Targeted Nations and Malicious Activities
Between July 2023 and December 2024, the RedDelta threat group, associated with China, launched attacks on Mongolia, Taiwan, Myanmar, Vietnam, and Cambodia, delivering a modified version of the PlugX backdoor.
Deceptive Tactics Utilized
The group employed various lure documents related to significant events, such as the 2024 Taiwanese presidential candidate Terry Gou, Vietnam’s National Holiday, and Mongolia’s flood protection measures, as well as invitations to an ASEAN meeting, according to analysis from Recorded Future’s Insikt Group.
Notable Breaches
Monitoring indicates that RedDelta successfully breached the Mongolian Ministry of Defense in August 2024 and the Communist Party of Vietnam in November 2024. Additionally, they targeted entities in Malaysia, Japan, the United States, Ethiopia, Brazil, Australia, and India from September to December 2024.

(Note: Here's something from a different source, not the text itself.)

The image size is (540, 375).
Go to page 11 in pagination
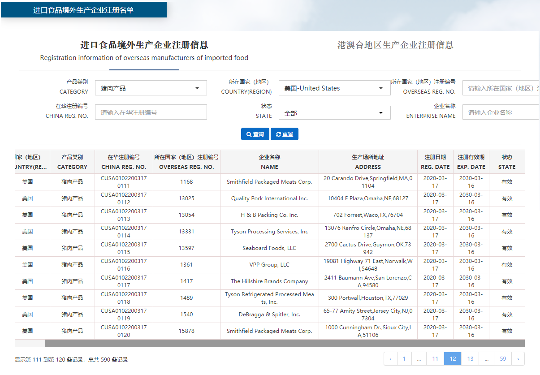tap(435, 359)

Background on the Threat Actor
RedDelta, active since 2012, is a state-sponsored group from China known by several names in the cybersecurity community, including BASIN, Bronze President, and Mustang Panda. The group is recognized for continually enhancing its malware delivery methods.
Evolving Infection Strategies
Recent RedDelta campaigns have featured infection tactics that utilize Visual Studio Code tunnels, a method adopted by various espionage efforts linked to China. The initial stages of their attacks often involve spear-phishing with Windows Shortcut, Installer, and Management Console files to initiate the infection process, culminating in the deployment of PlugX.

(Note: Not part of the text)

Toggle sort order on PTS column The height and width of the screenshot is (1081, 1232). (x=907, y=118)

Proxying Techniques for Evasion
In a notable shift, RedDelta has been observed using Cloudflare’s content delivery network to mask its command-and-control (C2) communications, integrating into regular CDN traffic to evade detection. Recorded Future tracked 10 administrative servers connecting with known RedDelta C2 servers, all registered under China Unicom in Henan Province.

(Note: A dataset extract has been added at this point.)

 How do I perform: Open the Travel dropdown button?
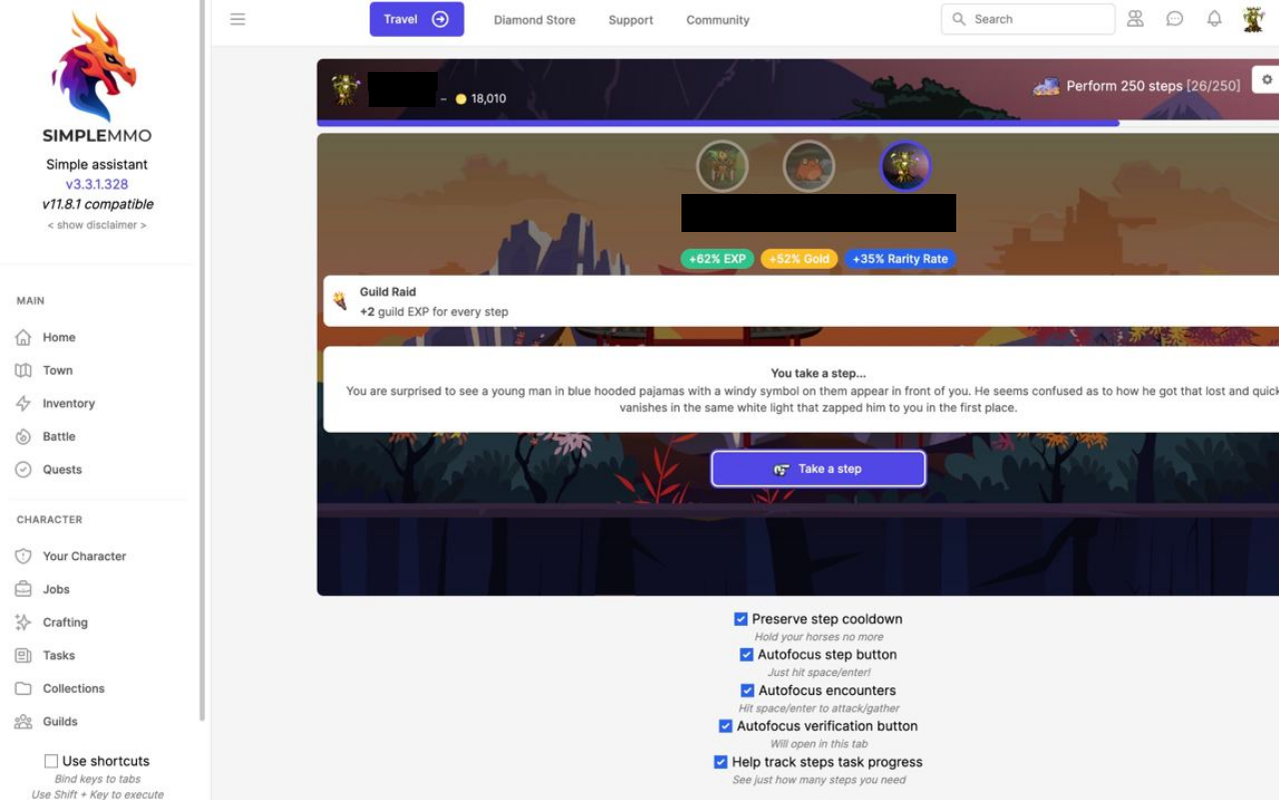417,19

Focus on Strategic Priorities
The activities of RedDelta align closely with Chinese strategic objectives, zeroing in on governments and diplomatic entities within Southeast Asia, Mongolia, and Europe. Their recent targeting of Mongolia and Taiwan mirrors previous actions against perceived threats to the Chinese Communist Party’s authority, reflecting a return to earlier operational focuses after a detour towards European targets in 2022.